=== Texto apresentado ===

Literatura

Resenha: “Guerra Azul” – Clóvis M. Fajardo

Após ocorrer o Grande Apagão, um acontecimento histórico que mudou o rumo da sociedade, São Paulo e seus habitantes não foram mais os mesmos. Vivendo em uma cidade sem eletricidade, água e comida, a população foi dividida em duas castas: os fugitivos, aqueles que decidiram continuar em sua cidade mesmo com as adversidades e dificuldades; e os “chipados”, que são as pessoas que renderam-se ao trabalho escravo para o governo em troca de alimento e moradia, tendo ainda uma espécie de tatuagem no braço por onde são constantemente monitorizados.


O ano é 2065. Toda a tecnologia, evolução e ciência deram espaço para o instinto de sobrevivência e mortes causadas pela falta de água. Ester, uma garota de 15 anos, vive com o Povo da Areia, uma tribo que domina um local chamado Volume Morto. Cansada em esperar pela volta do pai, que após ir buscar mantimentos com os Lagartos não voltou mais, a garota tem um grande desejo em desbravar as areias que a cercam e procurar um lugar melhor para o seu povo habitar.

===

> [Exercícios]:
A) Segundo a resenha de “Guerra Azul”, em que ano se passa a história?
B) De acordo com a resenha de “Guerra Azul”, por que os “chipados” se renderam ao trabalho escravo para o governo?
C) Retome a resenha de “Guerra Azul” logo após a última frase apresentada e dê continuidade ao texto.

=== Material fornecido ===

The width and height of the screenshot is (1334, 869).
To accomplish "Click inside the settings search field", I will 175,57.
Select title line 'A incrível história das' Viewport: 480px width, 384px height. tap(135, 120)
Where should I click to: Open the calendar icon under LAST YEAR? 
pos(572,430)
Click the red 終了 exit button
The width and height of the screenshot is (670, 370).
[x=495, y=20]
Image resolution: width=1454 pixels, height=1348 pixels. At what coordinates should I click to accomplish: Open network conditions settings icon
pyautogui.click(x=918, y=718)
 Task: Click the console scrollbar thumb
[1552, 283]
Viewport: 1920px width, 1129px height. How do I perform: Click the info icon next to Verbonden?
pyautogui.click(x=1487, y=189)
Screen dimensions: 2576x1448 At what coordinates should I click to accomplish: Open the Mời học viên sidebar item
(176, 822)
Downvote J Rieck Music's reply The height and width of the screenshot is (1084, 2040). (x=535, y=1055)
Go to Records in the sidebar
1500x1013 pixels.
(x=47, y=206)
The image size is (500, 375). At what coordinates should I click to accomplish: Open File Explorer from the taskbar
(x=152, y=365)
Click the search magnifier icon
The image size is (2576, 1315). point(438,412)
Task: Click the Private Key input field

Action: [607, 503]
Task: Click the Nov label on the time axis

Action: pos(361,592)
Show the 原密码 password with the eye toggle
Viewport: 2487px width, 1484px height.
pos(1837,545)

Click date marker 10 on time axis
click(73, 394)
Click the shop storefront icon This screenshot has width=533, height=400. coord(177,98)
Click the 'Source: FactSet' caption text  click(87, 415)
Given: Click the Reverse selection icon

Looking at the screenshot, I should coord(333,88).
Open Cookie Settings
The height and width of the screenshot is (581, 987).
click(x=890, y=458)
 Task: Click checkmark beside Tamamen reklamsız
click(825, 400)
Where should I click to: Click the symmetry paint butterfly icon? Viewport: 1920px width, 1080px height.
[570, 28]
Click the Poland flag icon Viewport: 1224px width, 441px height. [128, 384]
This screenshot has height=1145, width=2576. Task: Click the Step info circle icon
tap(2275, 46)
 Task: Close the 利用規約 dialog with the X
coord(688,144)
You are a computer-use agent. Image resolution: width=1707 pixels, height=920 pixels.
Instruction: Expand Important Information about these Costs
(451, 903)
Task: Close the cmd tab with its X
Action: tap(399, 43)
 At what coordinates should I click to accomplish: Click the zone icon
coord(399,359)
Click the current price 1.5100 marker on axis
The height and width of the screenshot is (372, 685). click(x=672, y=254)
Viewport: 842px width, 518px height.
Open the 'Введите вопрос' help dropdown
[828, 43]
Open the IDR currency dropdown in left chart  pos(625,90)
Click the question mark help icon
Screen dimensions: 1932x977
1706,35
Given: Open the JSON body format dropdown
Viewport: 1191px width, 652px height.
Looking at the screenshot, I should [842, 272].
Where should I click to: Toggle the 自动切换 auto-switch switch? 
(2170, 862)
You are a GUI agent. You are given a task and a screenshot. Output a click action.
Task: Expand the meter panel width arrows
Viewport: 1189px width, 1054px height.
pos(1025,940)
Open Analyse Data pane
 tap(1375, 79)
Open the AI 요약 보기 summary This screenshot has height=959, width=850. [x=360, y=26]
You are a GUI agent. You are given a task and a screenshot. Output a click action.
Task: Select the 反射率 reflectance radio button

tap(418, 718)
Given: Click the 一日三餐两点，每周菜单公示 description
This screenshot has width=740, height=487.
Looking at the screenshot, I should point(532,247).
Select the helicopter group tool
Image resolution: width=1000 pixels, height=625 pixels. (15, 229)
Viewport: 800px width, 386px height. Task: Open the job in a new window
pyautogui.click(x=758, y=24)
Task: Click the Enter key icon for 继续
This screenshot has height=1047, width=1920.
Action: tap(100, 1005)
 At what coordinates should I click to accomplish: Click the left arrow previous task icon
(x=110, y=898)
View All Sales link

===

> [Respostas]:
A) A história se passa em 2065.

B) Eles se renderam ao trabalho escravo em troca de alimento e moradia. Após o Grande Apagão, a cidade ficou sem eletricidade, água e comida.

C)
Embora nenhuma mulher de sua tribo tenha saído dali sozinha (ou até mesmo acompanhada), Ester quer ser a primeira a se aventurar ao lado dos Lagartos, homens designados para buscar mantimentos nas Ruínas, e com isso encontrar sua liberdade e voz tão desejadas e ainda trazer o seu pai de volta para casa. Entretanto essa decisão não é vista com bons olhos pelas pessoas de sua convivência, fazendo com que duas coisas a impeçam de seguir seu sonho: a falta de apoio por parte de sua tribo de pensamento totalmente machista; e o fato de que está prometida para se casar com Daniel, um jovem odiável que a molestou quando criança.

Com narração em 3º pessoa, essa distopia ambientada em solo brasileiro não traz uma fantasia tão distante assim. Abordando o assunto por volta da falta de água, agora denominada como o Ouro Azul, o mundo distópico que lemos não parece inalcançável, pelo contrário, assusta por ser plausível demais, e isso dá medo. Aqui há uma humanidade que mata para sobreviver e grupos que se veem como inimigos perante ao perigo e o medo de ter que dividir o pouco de água e comida que é despejado pela ONU periodicamente.


Nessa história há ódio, ressentimento e vingança. Os Filhos da Seca, tribo inimiga do Povo da Areia, são comandados pelo Grande Irmão, líder sanguinário que faz de tudo para garantir a sua sobrevivência. Nesse mundo só há líderes e e subordinados. Não há religião, fé e nem crença. Ser cristão já não faz parte dessa realidade. Porém, contrapondo essa ideia de abandono, há Eliseu, o único que ainda é religioso e crê em um Deus bondoso e amado. Sem família, o homem faz a promessa de cuidar de Ester e não deixar que nada a aconteça. Como cuidar de um filho novamente.

“Aprendi que só podemos mudar o mundo se mudarmos a nós mesmos. Essa é a diferença.”



Personagens femininas escritas por homens dão certo?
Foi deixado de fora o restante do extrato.